▶ [Work instruction] Repeat only the lines below from the one containing "Task: Collapse the Getting started section" through the one containing "You are a computer-use agent. The image", inclusive, exactly as written.

------------------------------------

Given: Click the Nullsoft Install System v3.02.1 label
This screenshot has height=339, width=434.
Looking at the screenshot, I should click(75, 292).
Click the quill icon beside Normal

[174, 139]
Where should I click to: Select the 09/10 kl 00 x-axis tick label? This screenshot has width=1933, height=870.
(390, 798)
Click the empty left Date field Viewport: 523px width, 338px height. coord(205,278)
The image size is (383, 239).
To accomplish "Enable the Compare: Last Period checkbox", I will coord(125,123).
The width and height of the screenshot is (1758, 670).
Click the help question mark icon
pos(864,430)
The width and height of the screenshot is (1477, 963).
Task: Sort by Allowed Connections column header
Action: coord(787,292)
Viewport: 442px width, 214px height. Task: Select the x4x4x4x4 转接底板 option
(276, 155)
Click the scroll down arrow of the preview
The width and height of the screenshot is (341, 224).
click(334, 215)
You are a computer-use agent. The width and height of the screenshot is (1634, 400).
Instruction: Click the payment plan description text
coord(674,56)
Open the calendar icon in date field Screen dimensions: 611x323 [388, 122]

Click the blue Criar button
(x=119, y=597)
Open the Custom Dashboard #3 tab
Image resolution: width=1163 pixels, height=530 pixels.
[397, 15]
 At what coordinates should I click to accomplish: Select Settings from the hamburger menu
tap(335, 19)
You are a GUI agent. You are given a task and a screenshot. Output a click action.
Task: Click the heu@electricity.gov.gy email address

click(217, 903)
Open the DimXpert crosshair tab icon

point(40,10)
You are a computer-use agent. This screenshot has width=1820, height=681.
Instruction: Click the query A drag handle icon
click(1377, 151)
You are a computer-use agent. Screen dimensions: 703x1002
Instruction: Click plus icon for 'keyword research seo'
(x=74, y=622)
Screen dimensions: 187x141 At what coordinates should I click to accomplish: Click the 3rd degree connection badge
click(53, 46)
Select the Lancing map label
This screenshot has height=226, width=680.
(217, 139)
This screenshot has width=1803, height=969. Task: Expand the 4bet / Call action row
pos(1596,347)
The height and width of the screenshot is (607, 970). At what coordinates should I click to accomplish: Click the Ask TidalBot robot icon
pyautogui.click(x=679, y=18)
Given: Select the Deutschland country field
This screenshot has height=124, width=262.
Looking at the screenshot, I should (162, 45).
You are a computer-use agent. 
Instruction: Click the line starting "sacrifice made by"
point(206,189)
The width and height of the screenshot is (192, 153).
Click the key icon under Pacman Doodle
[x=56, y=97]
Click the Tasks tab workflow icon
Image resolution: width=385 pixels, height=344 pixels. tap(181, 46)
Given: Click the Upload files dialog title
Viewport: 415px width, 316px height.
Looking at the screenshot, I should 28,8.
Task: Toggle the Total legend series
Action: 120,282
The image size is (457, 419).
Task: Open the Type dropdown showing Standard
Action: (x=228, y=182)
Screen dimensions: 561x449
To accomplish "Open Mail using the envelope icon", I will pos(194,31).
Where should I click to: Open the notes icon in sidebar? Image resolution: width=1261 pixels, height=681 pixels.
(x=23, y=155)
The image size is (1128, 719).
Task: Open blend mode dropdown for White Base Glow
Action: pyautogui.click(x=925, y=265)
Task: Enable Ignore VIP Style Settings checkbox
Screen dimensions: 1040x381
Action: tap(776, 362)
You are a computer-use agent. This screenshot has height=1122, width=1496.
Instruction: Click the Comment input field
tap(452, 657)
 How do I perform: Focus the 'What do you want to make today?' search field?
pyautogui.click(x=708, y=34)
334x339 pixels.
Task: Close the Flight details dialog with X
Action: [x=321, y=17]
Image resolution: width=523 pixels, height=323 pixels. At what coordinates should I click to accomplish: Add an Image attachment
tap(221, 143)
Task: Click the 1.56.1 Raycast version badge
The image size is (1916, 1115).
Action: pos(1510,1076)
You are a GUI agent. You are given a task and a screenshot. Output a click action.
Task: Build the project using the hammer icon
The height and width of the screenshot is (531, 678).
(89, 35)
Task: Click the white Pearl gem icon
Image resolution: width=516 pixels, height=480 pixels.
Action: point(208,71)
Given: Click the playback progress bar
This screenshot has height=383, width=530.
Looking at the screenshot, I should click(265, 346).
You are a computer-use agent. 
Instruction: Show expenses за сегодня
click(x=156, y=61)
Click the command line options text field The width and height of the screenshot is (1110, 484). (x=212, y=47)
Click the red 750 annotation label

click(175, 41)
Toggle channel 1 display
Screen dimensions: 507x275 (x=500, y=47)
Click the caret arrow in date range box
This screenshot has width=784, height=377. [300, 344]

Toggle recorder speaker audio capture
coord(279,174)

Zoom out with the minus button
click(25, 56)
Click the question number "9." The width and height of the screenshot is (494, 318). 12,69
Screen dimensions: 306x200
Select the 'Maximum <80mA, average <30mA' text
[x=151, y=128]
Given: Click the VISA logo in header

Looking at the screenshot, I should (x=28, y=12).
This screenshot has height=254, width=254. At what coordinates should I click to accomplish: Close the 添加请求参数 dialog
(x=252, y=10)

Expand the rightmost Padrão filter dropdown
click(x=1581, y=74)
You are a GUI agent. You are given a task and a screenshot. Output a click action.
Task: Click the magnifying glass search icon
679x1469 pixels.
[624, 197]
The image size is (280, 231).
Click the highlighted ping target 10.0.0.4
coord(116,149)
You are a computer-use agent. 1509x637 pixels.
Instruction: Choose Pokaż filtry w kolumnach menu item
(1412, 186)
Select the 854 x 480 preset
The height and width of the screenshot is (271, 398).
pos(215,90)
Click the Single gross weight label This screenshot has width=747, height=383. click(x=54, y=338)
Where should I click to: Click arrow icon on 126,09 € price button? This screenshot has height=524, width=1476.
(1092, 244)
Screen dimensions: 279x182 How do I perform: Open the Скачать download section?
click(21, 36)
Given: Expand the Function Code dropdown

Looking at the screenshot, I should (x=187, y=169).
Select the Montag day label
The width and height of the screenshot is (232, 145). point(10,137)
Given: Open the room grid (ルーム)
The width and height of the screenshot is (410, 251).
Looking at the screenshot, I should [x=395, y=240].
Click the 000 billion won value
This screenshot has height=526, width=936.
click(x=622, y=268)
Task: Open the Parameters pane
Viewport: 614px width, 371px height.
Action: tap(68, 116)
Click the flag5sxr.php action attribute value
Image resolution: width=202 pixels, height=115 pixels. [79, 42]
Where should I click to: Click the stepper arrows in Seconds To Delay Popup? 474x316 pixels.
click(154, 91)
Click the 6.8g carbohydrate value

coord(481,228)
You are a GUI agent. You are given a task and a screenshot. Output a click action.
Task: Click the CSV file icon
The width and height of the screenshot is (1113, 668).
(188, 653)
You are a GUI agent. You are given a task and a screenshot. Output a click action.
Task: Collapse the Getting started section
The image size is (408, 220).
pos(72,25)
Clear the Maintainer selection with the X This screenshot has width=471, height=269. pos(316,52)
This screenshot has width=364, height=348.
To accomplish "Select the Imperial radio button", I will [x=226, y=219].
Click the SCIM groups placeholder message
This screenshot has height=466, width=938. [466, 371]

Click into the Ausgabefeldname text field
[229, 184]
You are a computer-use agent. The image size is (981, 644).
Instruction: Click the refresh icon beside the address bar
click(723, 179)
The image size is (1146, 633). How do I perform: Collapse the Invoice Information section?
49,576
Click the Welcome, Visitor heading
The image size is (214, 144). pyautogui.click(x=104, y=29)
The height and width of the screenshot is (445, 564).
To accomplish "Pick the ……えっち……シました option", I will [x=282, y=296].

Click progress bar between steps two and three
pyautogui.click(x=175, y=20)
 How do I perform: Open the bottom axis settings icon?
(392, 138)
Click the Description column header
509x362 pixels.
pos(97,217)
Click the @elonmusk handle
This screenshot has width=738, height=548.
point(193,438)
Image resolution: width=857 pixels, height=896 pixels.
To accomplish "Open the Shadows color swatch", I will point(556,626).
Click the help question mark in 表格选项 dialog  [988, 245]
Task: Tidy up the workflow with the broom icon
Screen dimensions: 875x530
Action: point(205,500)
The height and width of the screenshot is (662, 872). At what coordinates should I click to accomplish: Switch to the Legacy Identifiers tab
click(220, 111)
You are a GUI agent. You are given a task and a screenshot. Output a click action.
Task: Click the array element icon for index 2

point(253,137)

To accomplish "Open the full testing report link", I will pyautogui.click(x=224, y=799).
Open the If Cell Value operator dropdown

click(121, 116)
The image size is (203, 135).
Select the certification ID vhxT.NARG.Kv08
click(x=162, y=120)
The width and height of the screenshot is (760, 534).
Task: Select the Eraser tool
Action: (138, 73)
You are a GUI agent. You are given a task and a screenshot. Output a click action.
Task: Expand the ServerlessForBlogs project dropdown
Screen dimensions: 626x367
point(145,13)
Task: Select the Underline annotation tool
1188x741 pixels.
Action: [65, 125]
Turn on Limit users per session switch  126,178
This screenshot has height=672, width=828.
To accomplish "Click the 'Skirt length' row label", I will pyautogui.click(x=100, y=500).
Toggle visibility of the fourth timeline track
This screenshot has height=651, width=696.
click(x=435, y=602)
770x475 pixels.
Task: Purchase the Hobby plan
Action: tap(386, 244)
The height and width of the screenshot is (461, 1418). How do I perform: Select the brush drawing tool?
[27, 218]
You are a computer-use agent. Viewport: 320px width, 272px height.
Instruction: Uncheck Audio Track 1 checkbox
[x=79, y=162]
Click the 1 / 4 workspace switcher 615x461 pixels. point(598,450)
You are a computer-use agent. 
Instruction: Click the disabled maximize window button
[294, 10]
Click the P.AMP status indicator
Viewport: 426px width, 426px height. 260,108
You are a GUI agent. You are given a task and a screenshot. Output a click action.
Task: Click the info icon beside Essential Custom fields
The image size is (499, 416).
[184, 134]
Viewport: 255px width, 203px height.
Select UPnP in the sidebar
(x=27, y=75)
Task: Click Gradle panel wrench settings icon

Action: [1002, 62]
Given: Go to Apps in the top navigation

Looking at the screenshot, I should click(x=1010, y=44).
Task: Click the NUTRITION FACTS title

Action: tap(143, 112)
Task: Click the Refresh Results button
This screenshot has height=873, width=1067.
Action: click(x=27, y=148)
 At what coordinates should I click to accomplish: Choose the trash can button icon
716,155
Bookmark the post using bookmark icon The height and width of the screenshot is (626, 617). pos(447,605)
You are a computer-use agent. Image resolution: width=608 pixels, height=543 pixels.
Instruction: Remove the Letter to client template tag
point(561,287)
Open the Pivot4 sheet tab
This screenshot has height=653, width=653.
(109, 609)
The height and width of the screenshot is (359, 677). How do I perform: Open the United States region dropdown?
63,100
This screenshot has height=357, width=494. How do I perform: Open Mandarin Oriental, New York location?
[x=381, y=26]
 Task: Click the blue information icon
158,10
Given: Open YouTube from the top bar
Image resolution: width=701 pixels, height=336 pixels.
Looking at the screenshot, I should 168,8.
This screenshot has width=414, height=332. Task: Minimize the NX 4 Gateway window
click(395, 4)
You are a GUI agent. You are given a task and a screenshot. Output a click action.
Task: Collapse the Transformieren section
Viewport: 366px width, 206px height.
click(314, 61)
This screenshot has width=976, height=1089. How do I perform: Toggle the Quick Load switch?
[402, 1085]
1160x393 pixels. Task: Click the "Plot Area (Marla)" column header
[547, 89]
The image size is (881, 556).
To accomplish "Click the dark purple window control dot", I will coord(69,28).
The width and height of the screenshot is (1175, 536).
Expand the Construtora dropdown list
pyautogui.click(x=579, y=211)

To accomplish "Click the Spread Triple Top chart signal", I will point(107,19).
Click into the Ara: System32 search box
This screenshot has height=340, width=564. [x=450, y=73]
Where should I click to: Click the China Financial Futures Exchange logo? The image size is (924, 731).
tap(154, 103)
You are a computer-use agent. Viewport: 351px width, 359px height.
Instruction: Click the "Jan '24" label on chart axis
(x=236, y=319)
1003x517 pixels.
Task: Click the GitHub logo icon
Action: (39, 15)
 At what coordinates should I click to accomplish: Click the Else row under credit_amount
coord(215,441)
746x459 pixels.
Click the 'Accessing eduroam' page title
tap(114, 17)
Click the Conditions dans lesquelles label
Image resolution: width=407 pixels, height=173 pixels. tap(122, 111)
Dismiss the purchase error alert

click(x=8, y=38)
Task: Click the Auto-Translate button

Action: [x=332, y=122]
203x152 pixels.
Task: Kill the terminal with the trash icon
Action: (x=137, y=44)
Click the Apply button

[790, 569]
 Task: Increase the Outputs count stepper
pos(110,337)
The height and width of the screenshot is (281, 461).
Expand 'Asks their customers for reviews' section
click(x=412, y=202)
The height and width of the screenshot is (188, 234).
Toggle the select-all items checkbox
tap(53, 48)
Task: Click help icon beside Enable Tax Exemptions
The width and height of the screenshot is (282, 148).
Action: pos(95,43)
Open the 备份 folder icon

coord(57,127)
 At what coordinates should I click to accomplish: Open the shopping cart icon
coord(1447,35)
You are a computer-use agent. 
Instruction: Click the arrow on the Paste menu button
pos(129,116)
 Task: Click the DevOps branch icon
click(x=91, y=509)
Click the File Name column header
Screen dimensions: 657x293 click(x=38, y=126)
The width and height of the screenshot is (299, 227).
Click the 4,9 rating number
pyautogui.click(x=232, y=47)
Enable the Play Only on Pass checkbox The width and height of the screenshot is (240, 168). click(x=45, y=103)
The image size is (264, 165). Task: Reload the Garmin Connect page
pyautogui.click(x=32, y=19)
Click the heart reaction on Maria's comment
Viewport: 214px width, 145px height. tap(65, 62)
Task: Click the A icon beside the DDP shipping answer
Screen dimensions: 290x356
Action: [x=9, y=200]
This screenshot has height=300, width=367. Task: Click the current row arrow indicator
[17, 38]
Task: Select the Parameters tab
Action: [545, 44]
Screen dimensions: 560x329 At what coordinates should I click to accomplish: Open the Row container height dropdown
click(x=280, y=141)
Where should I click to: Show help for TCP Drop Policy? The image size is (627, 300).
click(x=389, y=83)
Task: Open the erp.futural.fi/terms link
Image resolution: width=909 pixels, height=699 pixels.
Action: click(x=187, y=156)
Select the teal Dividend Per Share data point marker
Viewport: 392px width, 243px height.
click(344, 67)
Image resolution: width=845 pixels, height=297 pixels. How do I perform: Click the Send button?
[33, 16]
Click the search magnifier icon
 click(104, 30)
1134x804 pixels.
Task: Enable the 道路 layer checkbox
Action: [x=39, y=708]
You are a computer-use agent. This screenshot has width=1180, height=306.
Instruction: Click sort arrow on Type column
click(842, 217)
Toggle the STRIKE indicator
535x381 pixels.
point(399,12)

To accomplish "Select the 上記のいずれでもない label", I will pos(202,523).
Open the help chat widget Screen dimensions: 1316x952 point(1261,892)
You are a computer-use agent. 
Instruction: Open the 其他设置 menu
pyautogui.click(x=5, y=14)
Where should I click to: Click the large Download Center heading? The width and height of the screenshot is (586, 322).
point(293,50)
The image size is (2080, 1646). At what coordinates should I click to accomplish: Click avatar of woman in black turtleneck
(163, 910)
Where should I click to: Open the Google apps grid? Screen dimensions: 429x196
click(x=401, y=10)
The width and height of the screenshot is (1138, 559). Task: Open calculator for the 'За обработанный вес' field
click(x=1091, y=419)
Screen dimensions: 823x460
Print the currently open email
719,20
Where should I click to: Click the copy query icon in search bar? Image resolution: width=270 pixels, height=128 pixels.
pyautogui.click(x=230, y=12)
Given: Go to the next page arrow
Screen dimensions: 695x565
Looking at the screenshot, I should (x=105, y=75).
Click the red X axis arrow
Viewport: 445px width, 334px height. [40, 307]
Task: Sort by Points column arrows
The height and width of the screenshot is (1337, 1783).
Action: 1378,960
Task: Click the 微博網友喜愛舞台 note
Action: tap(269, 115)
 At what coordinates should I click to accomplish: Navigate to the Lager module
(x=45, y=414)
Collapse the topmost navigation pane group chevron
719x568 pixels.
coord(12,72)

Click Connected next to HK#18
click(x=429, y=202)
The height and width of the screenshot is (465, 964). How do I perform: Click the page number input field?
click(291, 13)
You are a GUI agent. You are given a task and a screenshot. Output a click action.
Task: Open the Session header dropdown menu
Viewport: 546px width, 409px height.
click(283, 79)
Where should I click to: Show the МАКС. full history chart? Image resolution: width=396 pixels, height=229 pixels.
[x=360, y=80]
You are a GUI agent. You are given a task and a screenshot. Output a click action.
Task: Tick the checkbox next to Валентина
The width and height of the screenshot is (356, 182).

------------------------------------

▶ [Response box]
Task: Collapse the Getting started section
The image size is (408, 220).
pos(72,25)
Clear the Maintainer selection with the X This screenshot has width=471, height=269. pos(316,52)
This screenshot has width=364, height=348.
To accomplish "Select the Imperial radio button", I will [x=226, y=219].
Click the SCIM groups placeholder message
This screenshot has height=466, width=938. [466, 371]

Click into the Ausgabefeldname text field
[229, 184]
You are a computer-use agent. The image size is (981, 644).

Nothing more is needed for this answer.